## Extract:

══════

No one pays much attention.
Instead, workers chat among themselves. While they
joke, even holler across the room, their fast
fingers effortlessly grab the brown leaves and
shape the cigars. Despite the daily production
quota of more than 100 cigars per worker, the
atmosphere is relaxed and friendly. Most of the
hand-rollers are young, have known each other
since childhood, and appear happy to be there. The
opening of the factory has made their life easier.
Inaugurated in January 2000 in
the small town of Pilotos, about three hours
southwest of Havana, the Juan Casanueva factory,
named for a local martyr of the revolution, is the
direct result of a local initiative and the latest
expression of the community's strong support for
the revolution.
The factory became a reality when
a group of tobacco growers from the town's
agricultural cooperative made an uncommon move.
They went to Fidel Castro and asked him to
transform the abandoned military base into a cigar
factory. They had two purposes: to create new job
opportunities to keep young people in town, and to
serve the revolution. Castro liked both.
Pilotos' new factory is one of 60
cigar operations that are playing an increasingly
significant role in the country's post-Soviet
economy. In the early 1990s, with the collapse of
the USSR and its support of Cuba's economy, the
island sunk into a deep recession. In the span of
three years the GDP shrunk by 40% and the state
could not feed its citizens. The crisis pushed
Castro's regime to ease market restrictions and
introduce dollars into the economy. The state too
needed hard currency, and so it turned to the
sectors that generated the highest income in
dollars: tourism and export tobacco.

══════

## Record excerpts:

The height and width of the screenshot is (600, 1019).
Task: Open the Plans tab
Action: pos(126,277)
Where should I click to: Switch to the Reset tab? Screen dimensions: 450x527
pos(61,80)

══════

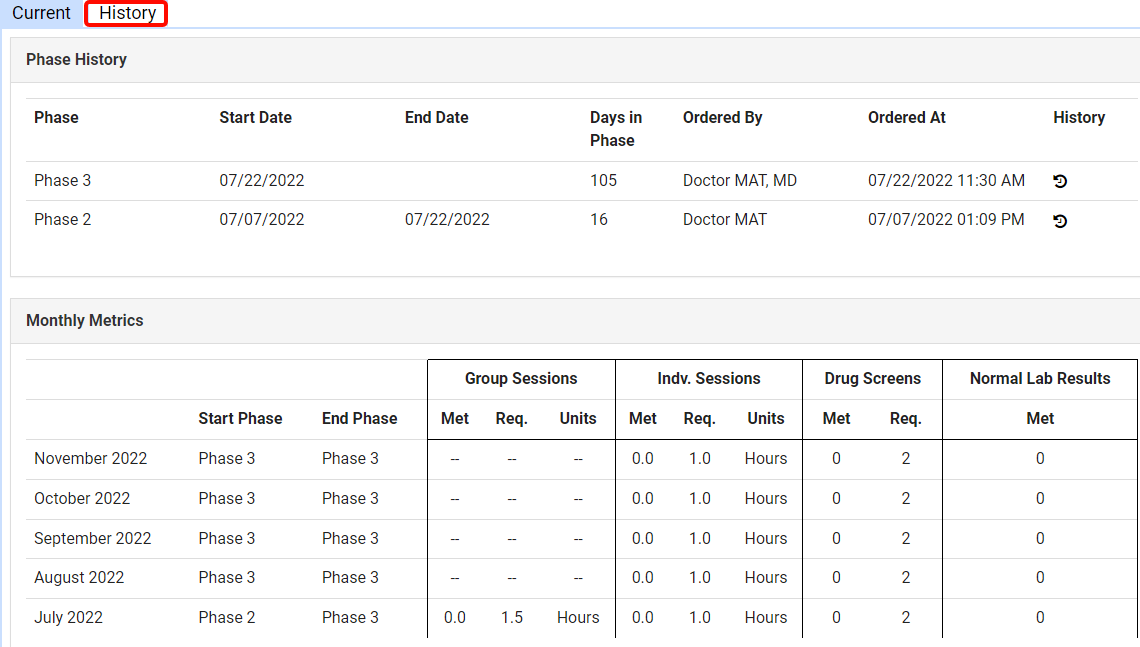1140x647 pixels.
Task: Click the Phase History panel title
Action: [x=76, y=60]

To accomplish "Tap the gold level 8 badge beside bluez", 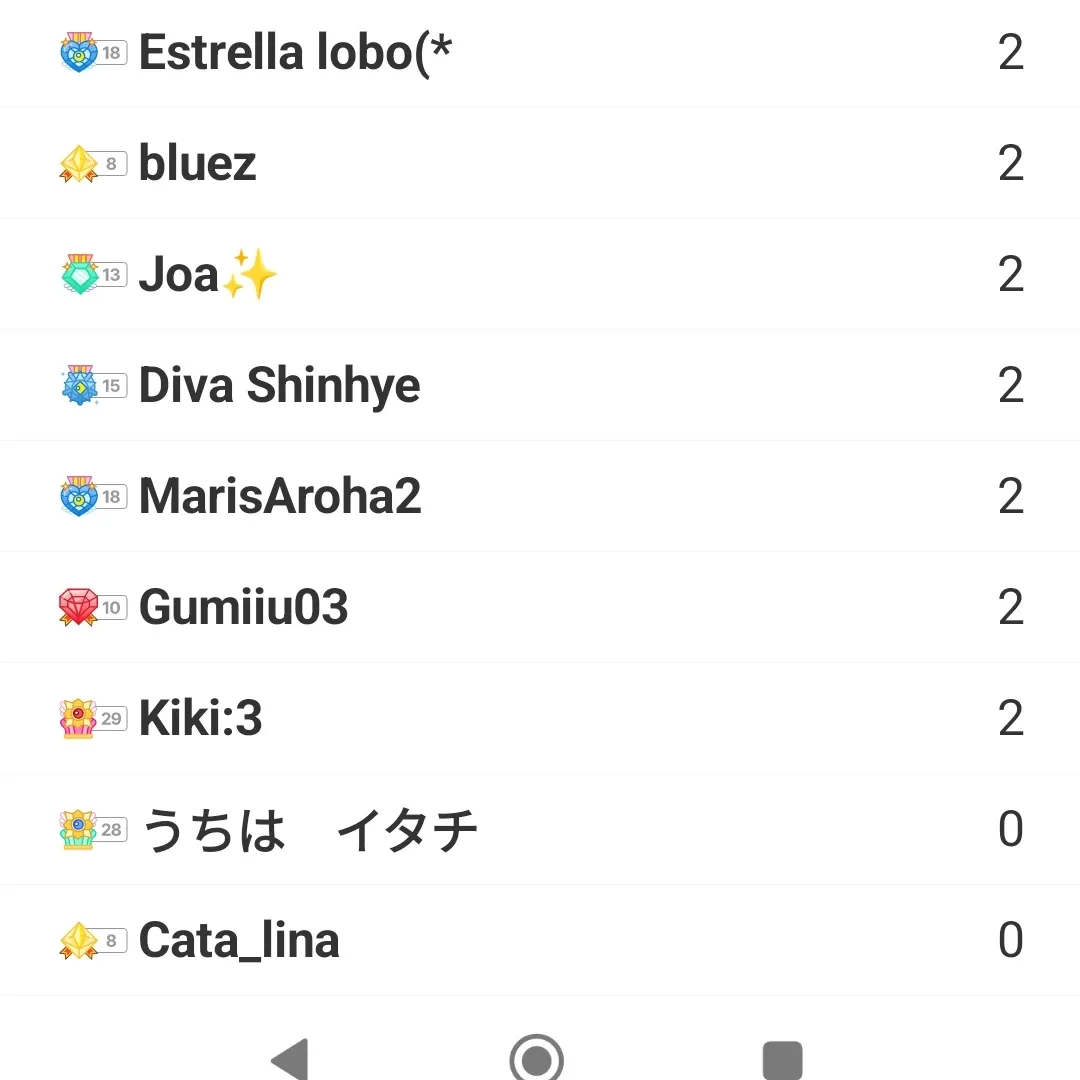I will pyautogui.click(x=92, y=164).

══════

## Tasks to complete:
1. According to the extract about the cigar factory in Pilotos, in what month and year was the Juan Casanueva factory inaugurated?
2. Retype the part of the cigar factory extract that starts at the words "They went to" and ends after the words "Castro liked both.".

## Answers:
1. January 2000

2.
They went to Fidel Castro and asked him to
transform the abandoned military base into a cigar
factory. They had two purposes: to create new job
opportunities to keep young people in town, and to
serve the revolution. Castro liked both.